Best practice guidance will then be produced and companies will be able to benchmark themselves against data and maximise opportunities for achieving environmental benefits and cost savings. This will include solutions for minimising waste and improving resource use from initial production through to distribution and back of store. The maps will also include WRAP data on levels of packaging and food waste from households, so that a whole chain can be seen and the “hot spots” identified.

WRAP is urging companies throughout the sector to participate in the research. Data collection will include an industry survey and company-specific resource minimisation reviews, covering 80% of the UK market for the products selected.

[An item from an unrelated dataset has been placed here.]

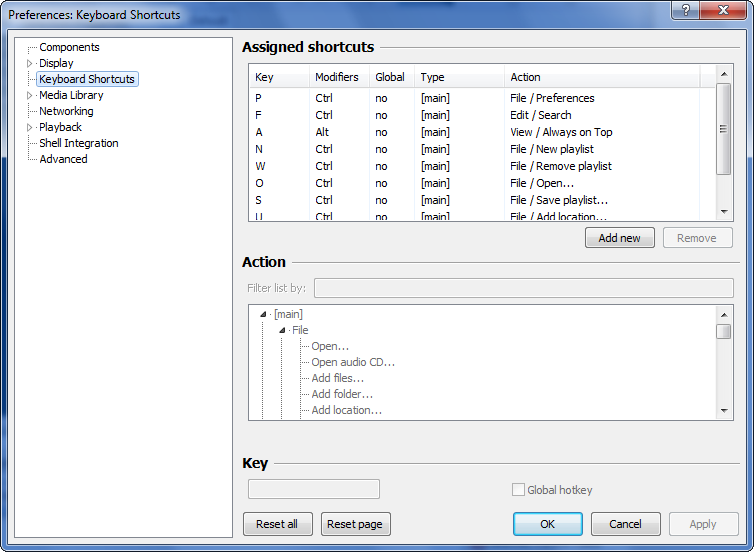
Task: Select the Ctrl+P File / Preferences shortcut row
Action: coord(480,98)
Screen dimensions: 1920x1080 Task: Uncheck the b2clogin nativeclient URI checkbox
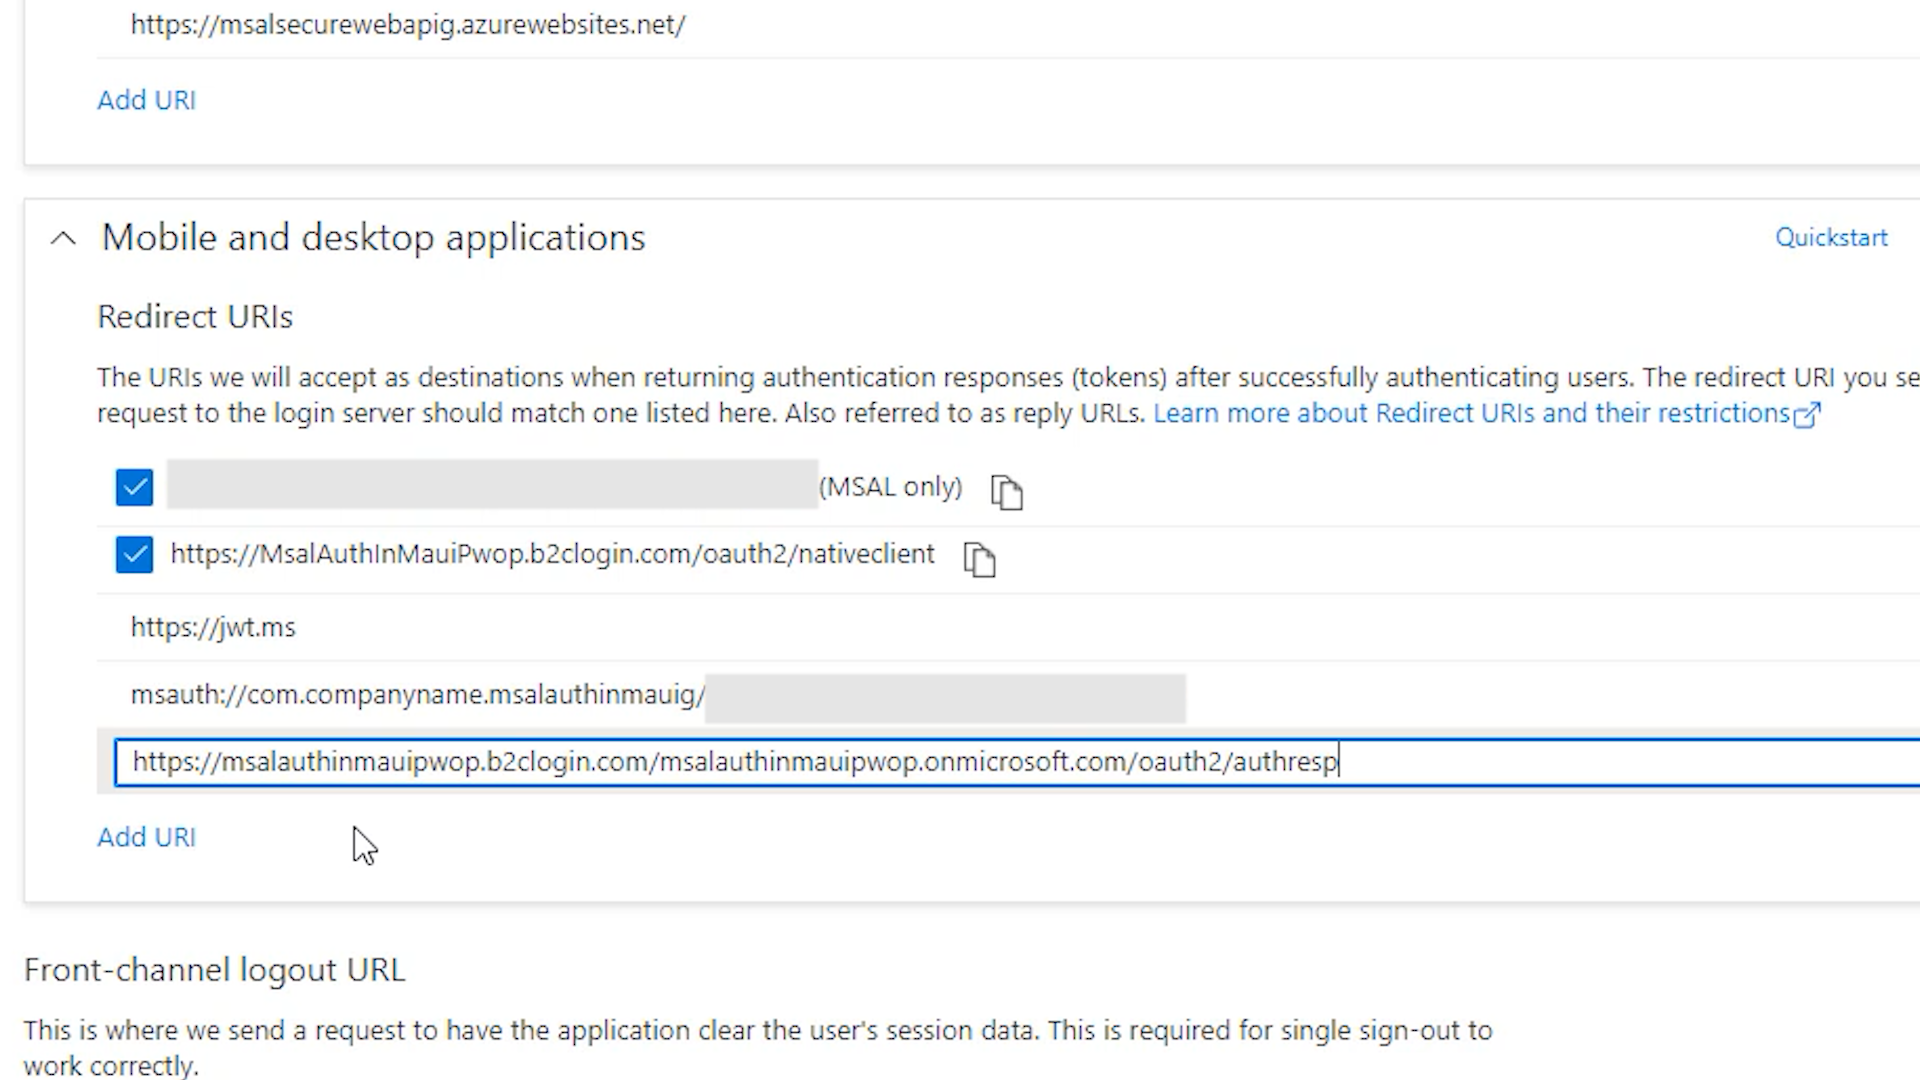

The research is being undertaken by Food Processing Faraday in partnership with the Centre for Value Chain Research at the University of Kent and CFA. The British Frozen Food Federation, British Sandwich Association and the Pizza, Pasta and Italian Foods Association are also supporting the project.

CFA’s Kaarin Goodburn said “Waste is a strategic issue for chilled food manufacturers to reduce both costs and support future food security and sustainability agendas. We hope this project will build on our sustainability activities over the best part of a decade providing a comparison with 2005 Defra-funded work and tracking progress in reducing waste. Informal CFA data indicates members have, since 2003, reduced waste by more than 25% and reliance on landfill by nearly 70% although the chilled prepared food market grew by nearly 30% over that period.”